Per ciascuna Amministrazione sarà la carta statutaria a determinare le modalità a cui dover ottemperare ai fini della validità delle comunicazioni di assenza e delle relative giustificazioni.
Qualora siano accertate un numero di assenze non giustificate consecutive superiori a quelle consentite, la stessa carta generalmente prescrive che l'Amministrazione comunichi per iscritto al Consigliere l'avvio del procedimento ex art. 7 L. 241/1990, con l'indicazione del termine entro cui ottemperare alla presentazione delle giustificazioni, laddove non comunicate congiuntamente alle dichiarazioni di assenza.
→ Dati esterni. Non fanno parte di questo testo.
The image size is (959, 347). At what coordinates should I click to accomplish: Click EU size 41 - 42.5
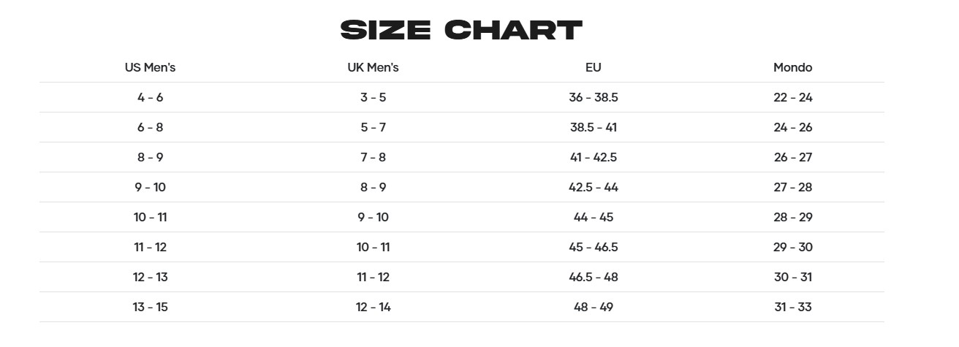593,157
Decorso tale spatium temporis, necessario ed essenziale al fine di garantire l'apprestamento dei mezzi difensivi dell'incarico pubblico, il Consiglio comunale potrà deliberare sulla decadenza o meno del Consigliere, tenuto adeguatamente conto delle cause giustificative da questi esposte in ossequio all'art. 43 citato.
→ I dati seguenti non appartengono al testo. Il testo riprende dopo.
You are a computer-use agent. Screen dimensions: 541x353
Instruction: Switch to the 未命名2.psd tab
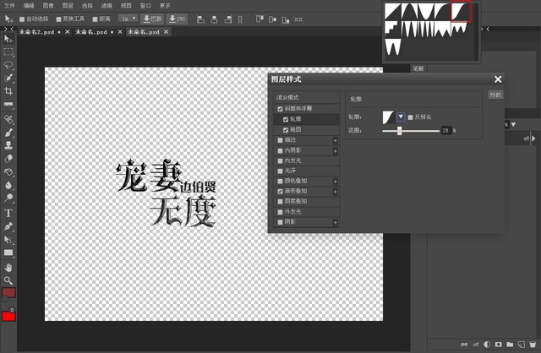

Particolari problematiche potrebbero ravvisarsi in merito alle carenze delle previsioni statutarie o della normativa di dettaglio contenuta nel Regolamento del Consiglio comunale.
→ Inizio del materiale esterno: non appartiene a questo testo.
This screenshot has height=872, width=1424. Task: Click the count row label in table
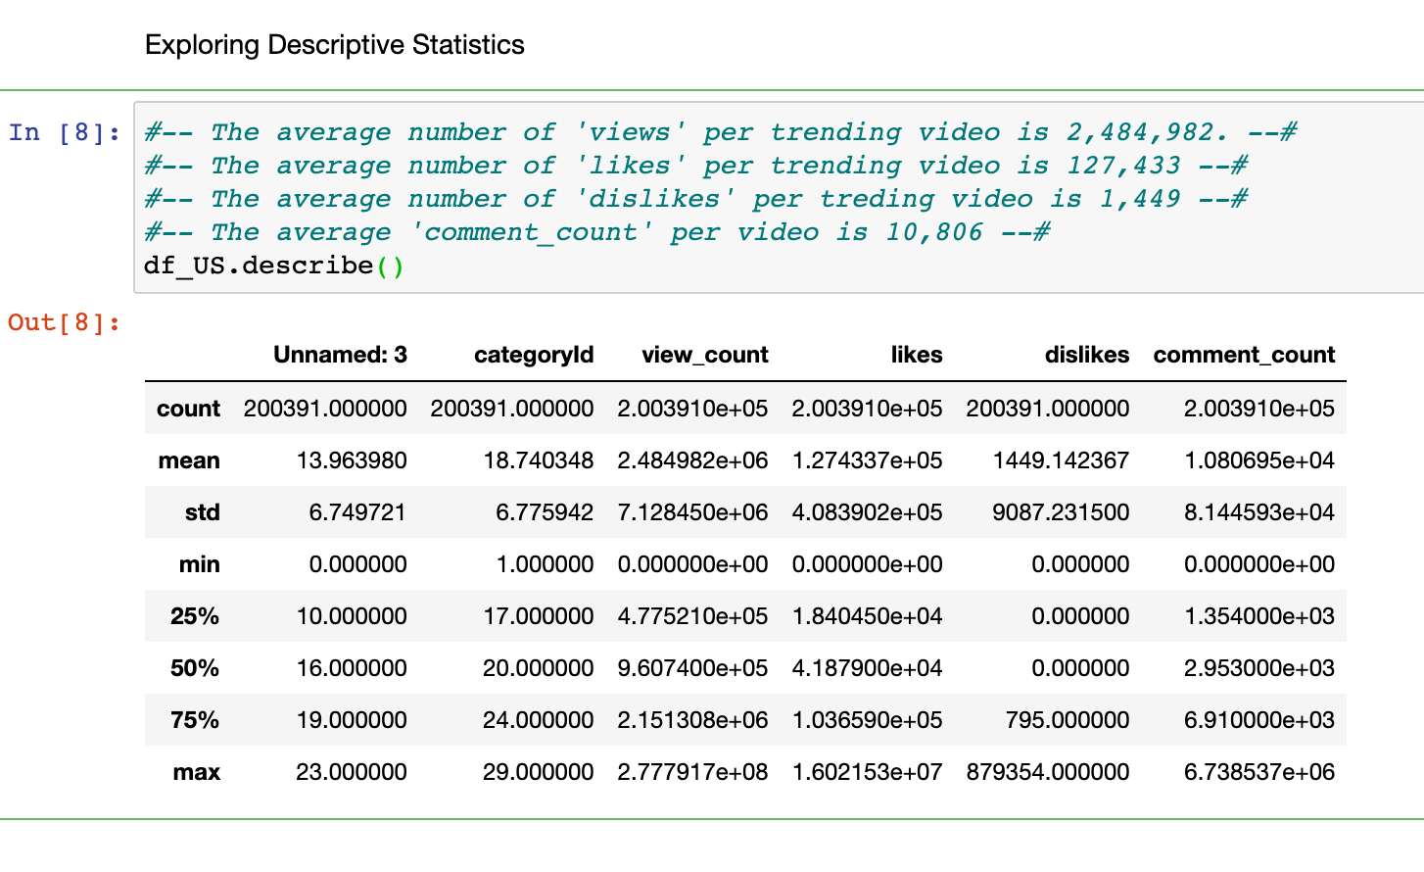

In merito, costante giurisprudenza ha chiarito che le norme comunali devono chiarire preventivamente gli aspetti procedurali dell'intero iter, in modo da garantire la massima trasparenza e il contemperamento degli interessi in gioco.
Di fatti, se un atteggiamento di nolontà o disinteresse che fosse intervenuto nell'espletamento dell'incarico pubblico è certamente da considerarsi preclusivo alla continuazione dello stesso, occorre tuttavia di volta in volta provare tale disinteresse o astensionismo ingiustificato, espressione del mancato rispetto al mandato elettorale.
Ulteriori problematiche si aprono in tema di tentativi di procedimento di decadenza avverso i consiglieri considerati 'scomodi' in quanto facenti parte delle opposizioni o, più raramente, delle stesse maggioranze con cui si siano interrotti o siano comunque vulnerati i rapporti politici.
Per porre riparo a tali tutt'altro che infrequenti situazioni, soccorrono tanto i principi di leale e trasparente collaborazione, oggettivazione del concetto di buona fede, quanto il più generale principio dell'ordinamento secondo cui le contestazioni del fatto illecito debbano avvenire in un termine ravvicinato, tenuto conto che il decorso del tempo tra l'intervenuta prima assenza e il verificarsi dell'ultima assenza utile all'avvio del procedimento finalizzato a decidere sulla decadenza potrebbe assumere rilievo in ordine alla possibilità, o meno, di garantire al consigliere che vi è sottoposto la più corretta indagine in merito anche alla prova della giustificazione addotta, laddove richiesta dallo Statuto o dal Regolamento.
La delicatezza delle problematiche esposte ha fatto sì che il Consiglio di Stato abbia elaborato una serie di principi volti a garantire il giusto contemperamento degli interessi che vi sono sottesi.
Innanzitutto che le giustificazioni delle assenze possano essere fornite anche successivamente alla notificazione all'interessato della proposta di decadenza, ferma restando l'ampia facoltà di apprezzamento del Consiglio comunale in ordine alla relativa fondatezza.
Non secondariamente che le circostanze da cui consegue la decadenza vadano interpretate restrittivamente e con estremo rigore.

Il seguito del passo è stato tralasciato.